Approximately $2.7 billion worth of Bitcoin and Ethereum options will expire on May 24, providing valuable insights into crypto market sentiment. According to a post by Greeks live on X, 21,000 Bitcoin options are set to expire with a put/call ratio of 0.88. This indicates an almost equal balance between buyers and sellers, with a slight tilt towards call options.
Futures Market and Bitcoin
Meanwhile, the maximum liquidation point, representing the price at which most option buyers would incur losses, is at $67,000, corresponding to a nominal value of $1.4 billion. While the expiration of 21,000 contracts is noteworthy, it pales in comparison to the significantly larger event on May 31, when $4.3 billion worth of options will expire, as reported by Deribit.
Deribit data reveals that long positions predominantly control open interest (OI), with a significant amount of $830 million tied to the $70,000 strike price. Moreover, higher strike prices, particularly at the $100,000 level, have substantial OI of $843 million, indicating bullish sentiment among traders.
With an open interest of $388 million, the $60,000 strike price stands out as the most notable for put contracts. This significant OI indicates that many contracts remain unresolved, and the open interest represents the unresolved value of contracts waiting to be settled, revealing that bulls are confident in much higher Bitcoin prices.
Details Attract Attention
The options expiration event is not limited to Bitcoin; significant 350,000 Ethereum contracts representing a notional value of $1.3 billion are also expiring. A put/call ratio of 0.58 and a maximum liquidation point of $3,200 indicate a slightly bullish tone, with more call options expiring than put options.
According to Greeks live’s report, Ethereum recently led a crypto rally with a one-day 20% increase, inspired by progress in the ETF application process. Short-term options show that implied volatility (IV) reached 150% at one point, significantly higher than Bitcoin’s current IV during the same period.

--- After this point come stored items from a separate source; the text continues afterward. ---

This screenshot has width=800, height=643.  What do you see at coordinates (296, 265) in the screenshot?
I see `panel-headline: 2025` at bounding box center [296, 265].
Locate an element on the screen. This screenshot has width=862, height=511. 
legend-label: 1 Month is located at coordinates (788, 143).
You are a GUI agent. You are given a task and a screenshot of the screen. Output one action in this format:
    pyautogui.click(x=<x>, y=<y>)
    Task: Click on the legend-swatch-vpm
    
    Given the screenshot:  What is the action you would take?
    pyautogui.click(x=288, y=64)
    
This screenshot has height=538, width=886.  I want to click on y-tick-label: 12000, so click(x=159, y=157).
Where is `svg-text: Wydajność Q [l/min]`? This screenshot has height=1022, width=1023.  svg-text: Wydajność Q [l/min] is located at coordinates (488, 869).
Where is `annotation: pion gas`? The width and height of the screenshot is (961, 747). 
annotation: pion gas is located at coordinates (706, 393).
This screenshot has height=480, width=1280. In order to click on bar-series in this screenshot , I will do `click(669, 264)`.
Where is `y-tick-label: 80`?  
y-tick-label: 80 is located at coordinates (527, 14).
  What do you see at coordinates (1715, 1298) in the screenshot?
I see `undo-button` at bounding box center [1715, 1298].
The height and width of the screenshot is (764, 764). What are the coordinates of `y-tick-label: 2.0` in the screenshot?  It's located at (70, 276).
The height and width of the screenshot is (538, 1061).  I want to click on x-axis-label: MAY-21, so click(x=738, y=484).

However, the difference between Bitcoin and Ethereum is now evident. While Ethereum’s bullish sentiment remains strong, maintaining high IV levels for each main period is challenging from a market trade and structure perspective. This suggests that calendar spreads might be a better choice. In contrast, Bitcoin appears more balanced between long and short positions, with stronger call selling power.